> ASSIGNMENT
With the pictures omitted, set down exactly the lines from the one that contains "Task: Click the 삼성전자 legend color marker" through the last line of the data.

(Records drawn from a dataset)
-- Opening Marker --

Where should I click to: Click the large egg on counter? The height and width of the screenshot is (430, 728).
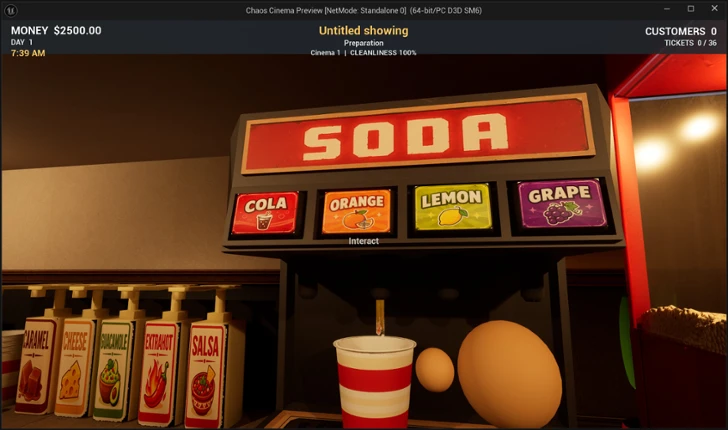(509, 374)
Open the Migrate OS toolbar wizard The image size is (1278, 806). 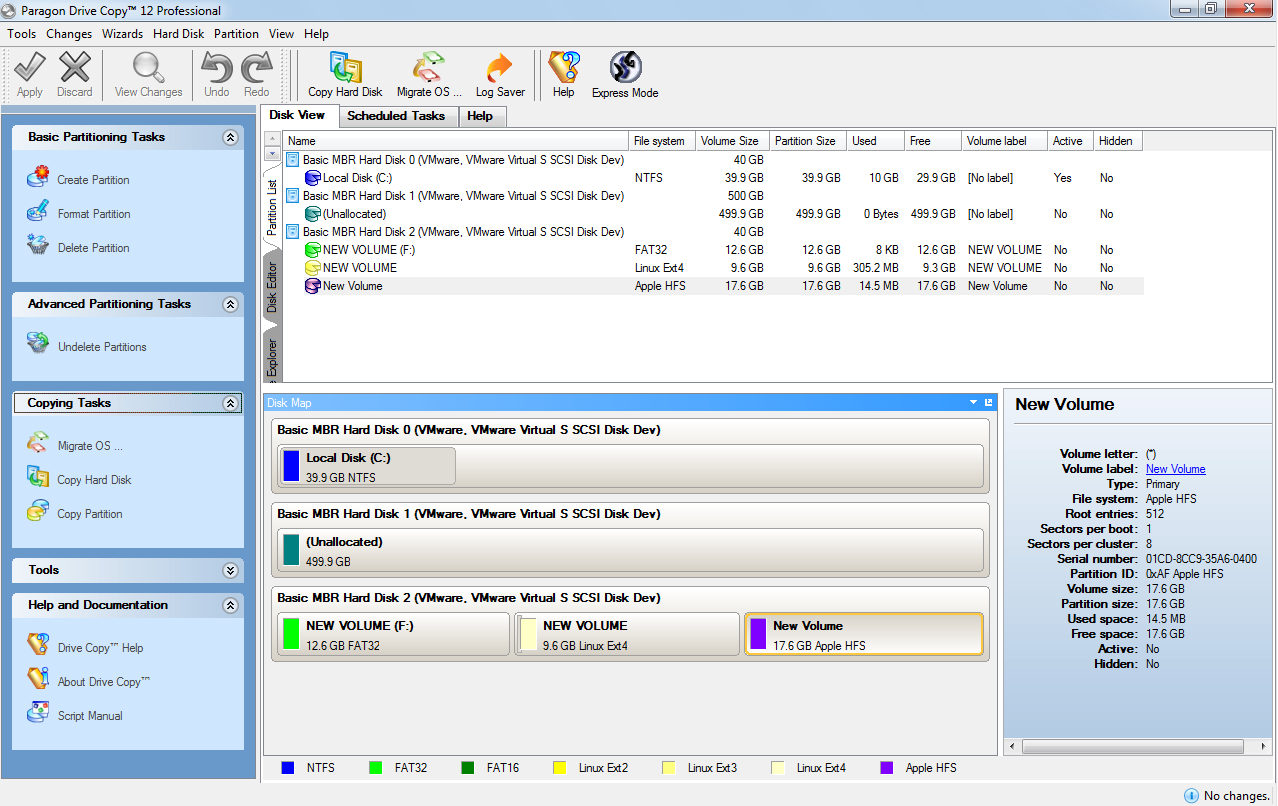(429, 75)
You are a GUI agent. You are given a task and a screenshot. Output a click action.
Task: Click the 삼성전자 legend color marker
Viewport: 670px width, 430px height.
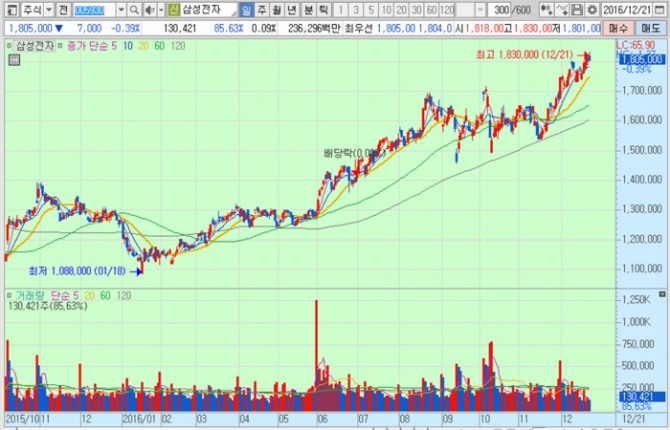[10, 46]

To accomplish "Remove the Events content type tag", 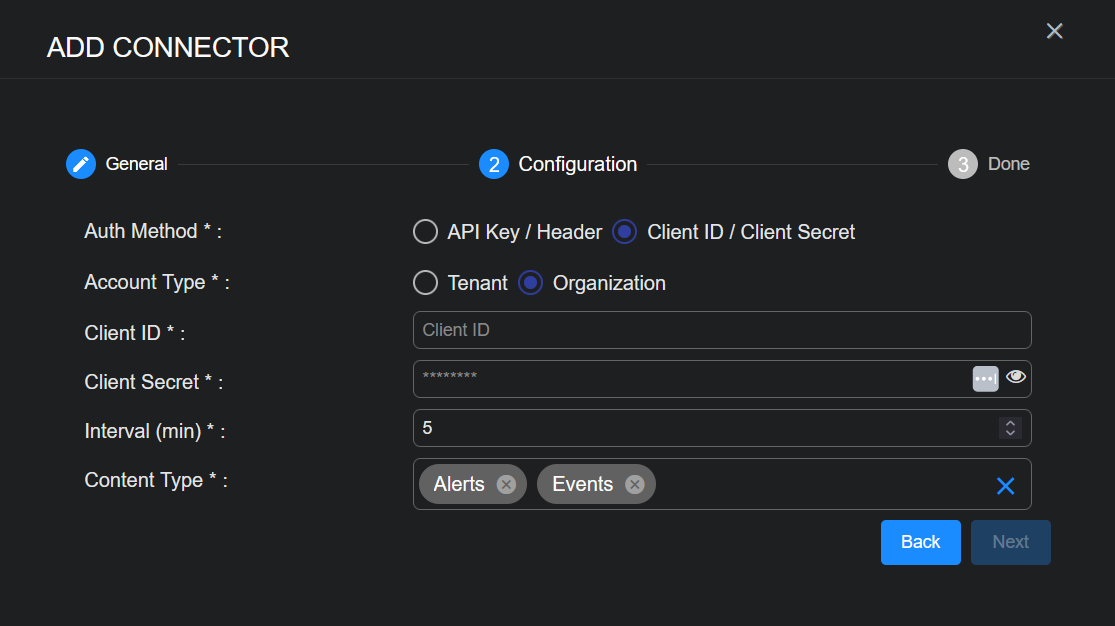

-- Closing Marker --

> ANSWER TO THIS EXERCISE
Task: Click the 삼성전자 legend color marker
Viewport: 670px width, 430px height.
[10, 46]

To accomplish "Remove the Events content type tag", 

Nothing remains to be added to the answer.